RECOUVERSION DU SITE MILITAIRE DE L’ECOLE D’APPLICATION D’INFANTERIE DE MONTPELLIER

Lieu : Ville de Montpellier (34)
Maître d’ouvrage : Ville de Montpellier
Surface: 38 Hectares

Mission : Concours janvier 2010
Equipe :

Alexandre SENAC Architecte mandataire
Frédéric DEHAZE Architecte associé

Anne-James CHATON Artiste

 

Le site militaire de l'école d'application de l'infanterie représente une superficie de 38 ha se composant d'une caserne au riche patrimoine militaire et d'un parc de plus de 26 ha, à proximité immédiate du cœur de ville. Notre projet puise ses ressources au gré de propositions apportées par des époques et des peuples différents. Aussi, aux préoccupations contemporaines exprimées en termes de mixité des populations, de densification de l’habitat, de circulations douces, de développement durable, il s’agit de répondre par une approche polysémique n’hésitant pas à mêler, à enchevêtrer, à entrelacer le privé et le publique, l‘individuel et le collectif, le civil et le militaire, le vert et le gris.

 AVANT TRAVAUX  

Le site s’anime de ces multiples temporalités entrelacées. Les zones d’habitat, réseau dense traité à partir du schéma de la “Casbah”, relient par de nombreux canaux les quartiers alentours aux articulations et espaces publics. Traité en r+1, cet espace, implanté aux nombreux points de contacts avec la ville, offre autant de pénétrations douces sur le site.

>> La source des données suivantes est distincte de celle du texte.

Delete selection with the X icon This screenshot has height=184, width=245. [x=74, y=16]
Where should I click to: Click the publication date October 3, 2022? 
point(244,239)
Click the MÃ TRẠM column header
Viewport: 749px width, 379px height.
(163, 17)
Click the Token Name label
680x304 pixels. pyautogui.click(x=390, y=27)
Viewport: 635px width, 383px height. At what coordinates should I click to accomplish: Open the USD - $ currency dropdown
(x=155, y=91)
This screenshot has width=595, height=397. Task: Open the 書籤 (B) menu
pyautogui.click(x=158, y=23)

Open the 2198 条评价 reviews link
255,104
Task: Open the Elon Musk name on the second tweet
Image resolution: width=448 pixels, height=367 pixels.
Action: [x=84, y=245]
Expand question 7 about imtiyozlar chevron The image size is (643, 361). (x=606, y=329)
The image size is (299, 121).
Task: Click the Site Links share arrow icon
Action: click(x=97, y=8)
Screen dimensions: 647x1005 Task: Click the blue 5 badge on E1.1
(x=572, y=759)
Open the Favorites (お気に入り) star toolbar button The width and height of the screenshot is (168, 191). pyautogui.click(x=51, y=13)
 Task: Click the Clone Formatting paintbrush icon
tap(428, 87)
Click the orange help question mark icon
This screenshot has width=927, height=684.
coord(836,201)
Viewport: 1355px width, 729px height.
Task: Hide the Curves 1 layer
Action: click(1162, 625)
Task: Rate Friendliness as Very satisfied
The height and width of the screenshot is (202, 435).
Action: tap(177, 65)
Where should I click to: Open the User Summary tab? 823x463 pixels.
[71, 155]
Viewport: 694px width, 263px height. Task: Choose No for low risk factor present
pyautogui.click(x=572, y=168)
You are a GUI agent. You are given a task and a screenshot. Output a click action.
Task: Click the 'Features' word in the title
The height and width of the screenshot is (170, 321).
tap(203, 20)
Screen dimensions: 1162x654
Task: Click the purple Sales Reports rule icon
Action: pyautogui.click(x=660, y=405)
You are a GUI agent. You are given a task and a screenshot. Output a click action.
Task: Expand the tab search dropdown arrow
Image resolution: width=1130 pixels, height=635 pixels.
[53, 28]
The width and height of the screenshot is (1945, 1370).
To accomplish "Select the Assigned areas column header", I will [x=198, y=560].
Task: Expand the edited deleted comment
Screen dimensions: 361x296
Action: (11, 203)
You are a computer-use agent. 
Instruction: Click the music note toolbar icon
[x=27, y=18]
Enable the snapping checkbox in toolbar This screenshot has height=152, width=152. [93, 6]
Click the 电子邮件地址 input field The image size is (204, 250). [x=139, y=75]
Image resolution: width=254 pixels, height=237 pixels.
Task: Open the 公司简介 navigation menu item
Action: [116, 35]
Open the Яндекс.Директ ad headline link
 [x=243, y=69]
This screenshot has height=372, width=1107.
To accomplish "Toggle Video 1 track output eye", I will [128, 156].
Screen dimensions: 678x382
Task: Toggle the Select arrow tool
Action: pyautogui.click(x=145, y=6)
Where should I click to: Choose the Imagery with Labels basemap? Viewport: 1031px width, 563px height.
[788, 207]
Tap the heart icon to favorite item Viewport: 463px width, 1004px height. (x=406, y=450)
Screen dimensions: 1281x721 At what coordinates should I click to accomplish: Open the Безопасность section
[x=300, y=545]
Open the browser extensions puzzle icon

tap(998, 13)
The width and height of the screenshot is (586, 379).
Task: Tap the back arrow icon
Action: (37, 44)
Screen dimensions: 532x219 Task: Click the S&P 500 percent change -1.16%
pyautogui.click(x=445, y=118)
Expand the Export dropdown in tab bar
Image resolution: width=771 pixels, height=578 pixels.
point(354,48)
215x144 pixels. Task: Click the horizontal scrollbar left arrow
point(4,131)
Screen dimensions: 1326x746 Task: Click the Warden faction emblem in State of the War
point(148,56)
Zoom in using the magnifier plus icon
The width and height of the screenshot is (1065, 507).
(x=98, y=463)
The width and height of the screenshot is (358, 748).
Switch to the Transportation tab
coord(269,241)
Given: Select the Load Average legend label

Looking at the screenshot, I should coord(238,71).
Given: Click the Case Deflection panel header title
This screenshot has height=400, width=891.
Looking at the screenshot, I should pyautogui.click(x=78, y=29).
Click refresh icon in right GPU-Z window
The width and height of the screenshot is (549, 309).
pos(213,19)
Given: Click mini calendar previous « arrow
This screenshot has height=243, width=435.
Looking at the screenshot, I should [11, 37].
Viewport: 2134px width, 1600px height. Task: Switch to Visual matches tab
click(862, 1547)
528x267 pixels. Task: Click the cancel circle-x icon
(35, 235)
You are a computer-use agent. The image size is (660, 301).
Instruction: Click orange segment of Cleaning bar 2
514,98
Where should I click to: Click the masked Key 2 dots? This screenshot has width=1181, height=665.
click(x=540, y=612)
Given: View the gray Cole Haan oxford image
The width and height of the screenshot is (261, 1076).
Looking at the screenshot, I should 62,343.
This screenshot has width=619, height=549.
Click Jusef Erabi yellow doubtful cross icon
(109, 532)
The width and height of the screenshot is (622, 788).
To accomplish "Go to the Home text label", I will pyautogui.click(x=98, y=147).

L’axe événementiel au tracé linéaire, sorte de “Ramblas” à la Montpelliéraine sur laquelle s’installent les grands équipements publics, produit un effet d’accélération sur les venelles ; la vitesse, particularité des société contemporaines, fonctionne tel un embrayeur d’intentions qui conduit l’habitant à la place d’arme, dans la cité Hippocrate, sur le terrain de sport, dans les bois, sur l’eau et au delà dans la ville toute entière. La place d’arme, lointaine évocation de l’agora grecque, suscite une impression de ralentit.

Le traitement de la place d’arme incarne la réconciliation des communautés et des urbanités. Longtemps dédiée aux moments symboliques et collectifs de la vie militaire, sa reconversion en espace publique ouvert sur les autres temporalités du site et sur la ville alentours témoigne de la volonté d’enrichir un dialogue entre les récits anciens, les préoccupations présentes et les décisions futures.